A few days after the invasion, he telephoned Kelly in alarm. American soldiers kept staring at his 13-year-old girl, ‘the way a wolf looks at a rabbit’. Kelly assured him that the Americans were disciplined and honourable but the bookseller made plans to quit the city. A week later, the New York Times reported that he and his family had been killed in their cellar by an American patrol. The girl had been raped before being murdered. The bookshop was ashes.

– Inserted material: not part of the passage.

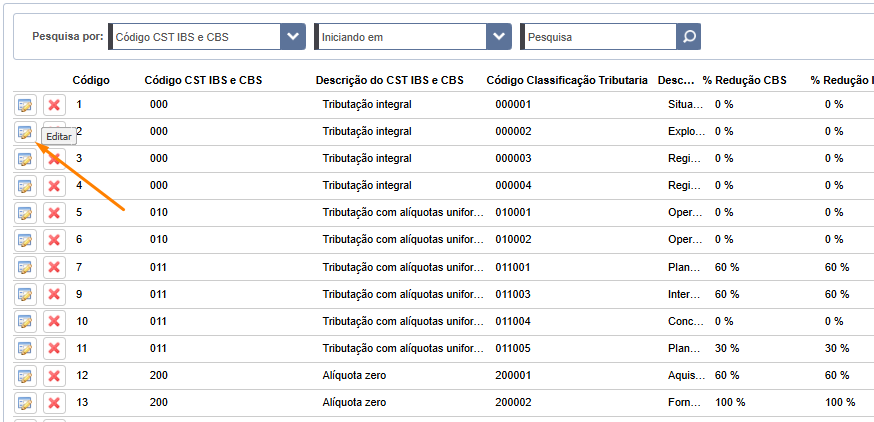Delete the row with código 6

Kelly heard of this crime on the day of his fateful appointment with Andrew Gilligan. No longer constrained by loyalty to the government, he revealed what he had known all along, that the weapons data was being manipulated. The bookseller’s story, if true, raises Kelly from a befuddled victim into a figure of Shakespearean proportions, a flawed hero who sought expiation in death. Robin Soans brings his fabulous array of resources to Kelly — warmth, vigorous intelligence and a penetrating humanity.
The final monologue, performed with terrific charm and humour by Imogen Smith, tells the story of the woman married to Iraq’s leading communist at the time when Saddam seized power. Her agonies in Baghdad’s torture-house — the Palace of the End — are almost unbearable to relate. Foolishly, I had dismissed this play as a feeble death spasm of the peace movement, but I was staggered by its power and scope. A production to rival Solzhenitsyn.
At the Trafalgar Studio there’s a solo performance by Mark Bonnar who was last seen at the National in Dido, Queen of Carthage. That production was underdone in all departments. The set looked like a squat, the costumes came from Primark, the wigs were fancy dress, the lighting was supplied by a becalmed wind farm and the ensemble playing had all the animation of a jellyfish in a sandpit. Few reviewers enjoyed Mark Bonnar’s dour, passionless, static Aeneas. But that wasn’t Bonnar’s fault. That’s just Aeneas. He’s a champion dull-wit. He’s Rome’s Mr Pooter. Faced with the same dilemma as Mark Antony, caught between arduous military duty and a life of dirty weekends with a silky north African temptress, he chooses military duty.
So it’s a pleasure to report that Mark Bonnar has leapt energetically from Aeneas’ louring penumbra to give a performance of great wit and delicacy. He tells the story of Novecento, a piano-prodigy born on a transatlantic liner in 1900, who dazzles generations of wealthy passengers and never leaves the ship. The script’s fairy-tale charm is marred by overwhimsicality. We’re told that, when Novecento plays at top speed, a cigarette held against the simmering strings will burst into flames. And when the retired liner is sent to be scuppered the pianist threatens to go down with her. Novecento is one of those whimsical baubles that win prizes, beguile fashionable opinion for a time and then vanish. But Mr Bonnar is on excellent form.